What is being asked >> What are the lines, written out exactly, from the one containing "You are a computer-use agent. The" to the end of the entries below? Include both ends and nothing more.

Provided entries >>
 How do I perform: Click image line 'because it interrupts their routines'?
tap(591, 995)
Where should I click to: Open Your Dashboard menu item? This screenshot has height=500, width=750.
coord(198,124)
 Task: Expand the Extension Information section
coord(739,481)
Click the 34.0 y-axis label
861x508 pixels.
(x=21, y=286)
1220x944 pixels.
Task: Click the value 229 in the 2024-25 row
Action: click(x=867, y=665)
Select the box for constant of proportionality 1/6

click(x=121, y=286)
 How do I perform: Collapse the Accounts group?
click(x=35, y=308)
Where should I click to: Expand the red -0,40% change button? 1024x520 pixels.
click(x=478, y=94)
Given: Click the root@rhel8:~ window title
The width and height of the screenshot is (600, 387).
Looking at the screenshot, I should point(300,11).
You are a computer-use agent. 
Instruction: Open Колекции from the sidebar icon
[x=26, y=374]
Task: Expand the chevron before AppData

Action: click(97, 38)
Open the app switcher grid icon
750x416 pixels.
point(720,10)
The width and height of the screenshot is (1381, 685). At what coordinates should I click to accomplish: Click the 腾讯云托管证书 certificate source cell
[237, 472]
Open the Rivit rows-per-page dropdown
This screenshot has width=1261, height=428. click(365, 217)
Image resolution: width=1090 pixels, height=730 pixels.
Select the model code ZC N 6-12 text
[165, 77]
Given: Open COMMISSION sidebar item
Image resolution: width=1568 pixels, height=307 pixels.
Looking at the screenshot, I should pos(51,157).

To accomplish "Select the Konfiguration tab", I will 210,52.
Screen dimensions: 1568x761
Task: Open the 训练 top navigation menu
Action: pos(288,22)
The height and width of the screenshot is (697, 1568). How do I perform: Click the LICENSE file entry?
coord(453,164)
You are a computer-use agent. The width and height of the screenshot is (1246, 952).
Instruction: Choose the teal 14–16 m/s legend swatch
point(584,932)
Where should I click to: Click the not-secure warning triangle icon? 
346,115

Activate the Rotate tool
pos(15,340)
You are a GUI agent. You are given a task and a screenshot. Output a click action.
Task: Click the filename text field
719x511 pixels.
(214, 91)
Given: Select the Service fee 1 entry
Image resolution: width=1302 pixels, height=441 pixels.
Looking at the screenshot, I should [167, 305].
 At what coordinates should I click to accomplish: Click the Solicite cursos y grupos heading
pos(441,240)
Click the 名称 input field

Solution to the problem >>
You are a computer-use agent. The width and height of the screenshot is (1246, 952).
Instruction: Choose the teal 14–16 m/s legend swatch
point(584,932)
Where should I click to: Click the not-secure warning triangle icon? 
346,115

Activate the Rotate tool
pos(15,340)
You are a GUI agent. You are given a task and a screenshot. Output a click action.
Task: Click the filename text field
719x511 pixels.
(214, 91)
Given: Select the Service fee 1 entry
Image resolution: width=1302 pixels, height=441 pixels.
Looking at the screenshot, I should [167, 305].
 At what coordinates should I click to accomplish: Click the Solicite cursos y grupos heading
pos(441,240)
Click the 名称 input field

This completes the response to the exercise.